(Records to process Opens)

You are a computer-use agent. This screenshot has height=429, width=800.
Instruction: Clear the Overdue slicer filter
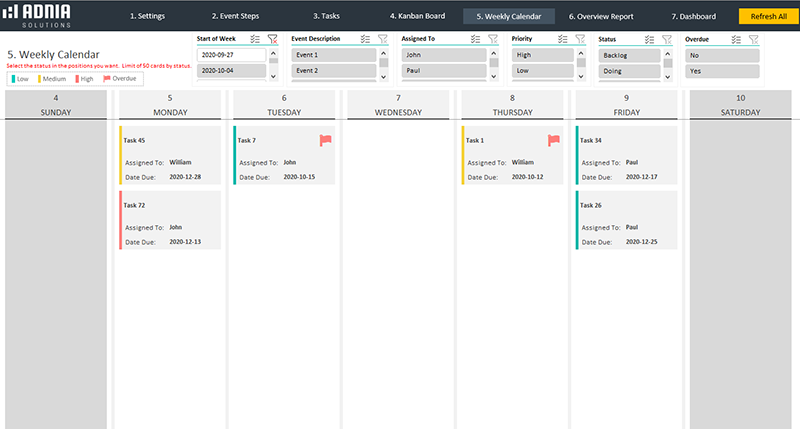[x=753, y=38]
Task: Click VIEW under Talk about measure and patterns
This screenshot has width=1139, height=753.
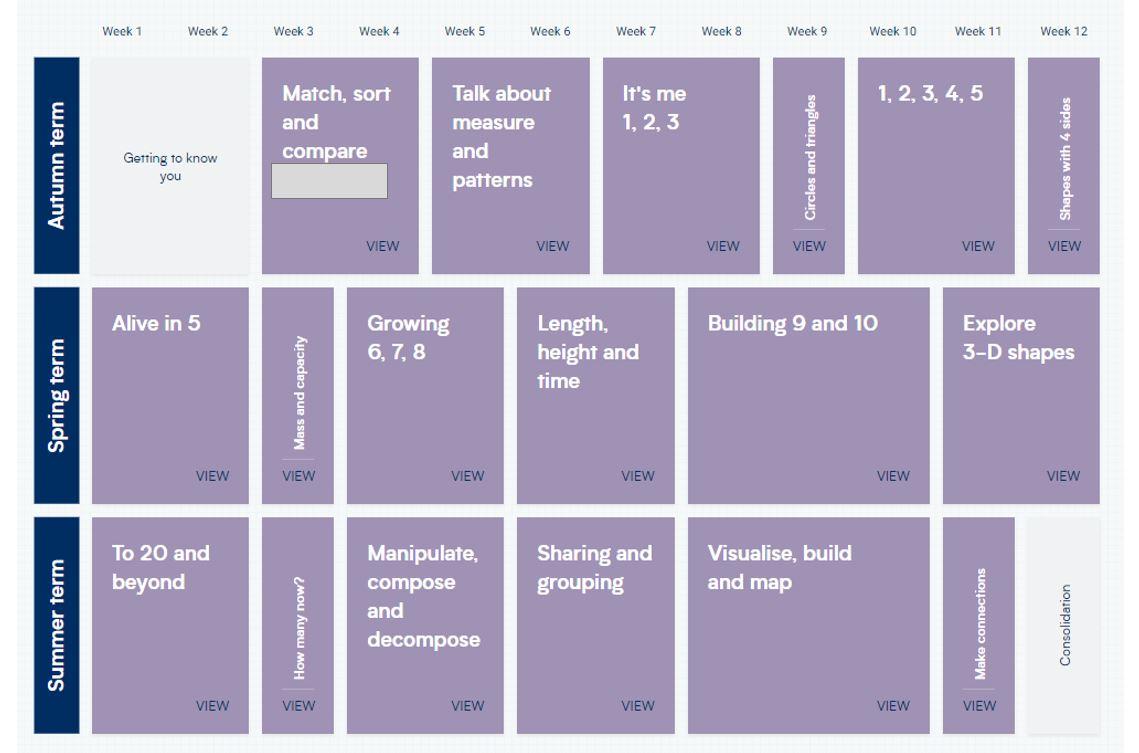Action: (x=553, y=246)
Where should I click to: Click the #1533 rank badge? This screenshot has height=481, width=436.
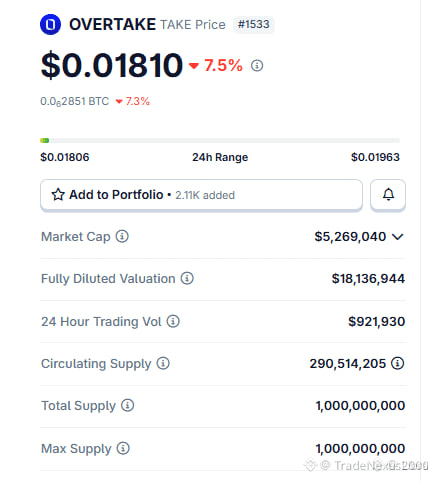click(253, 24)
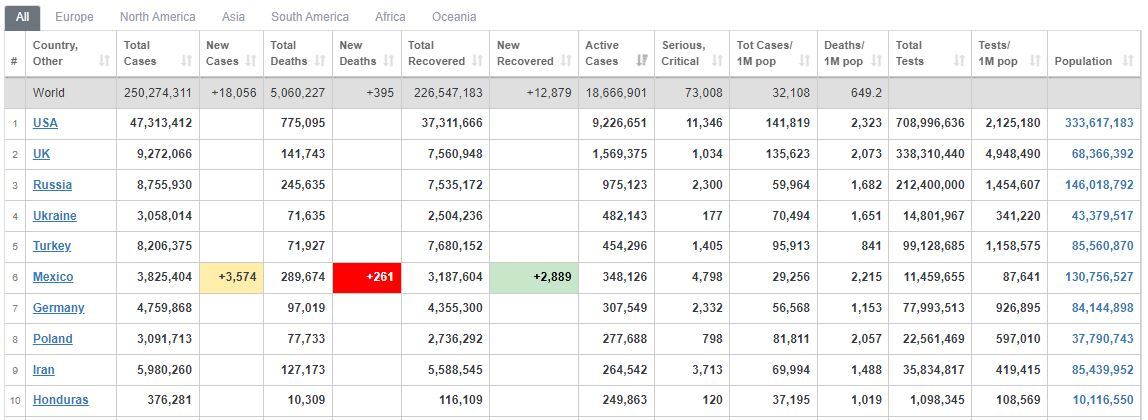
Task: Select the All countries tab
Action: click(23, 16)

(Records to process Closes)

**Brief:** Skip the pictures; extract only the lines from the line with "Where should I" through the final line of the material, exactly as they appear.

**Finished exercise:**
Where should I click to: Click the #1533 rank badge? This screenshot has height=481, width=436.
click(253, 24)
Task: Select the All countries tab
Action: click(23, 16)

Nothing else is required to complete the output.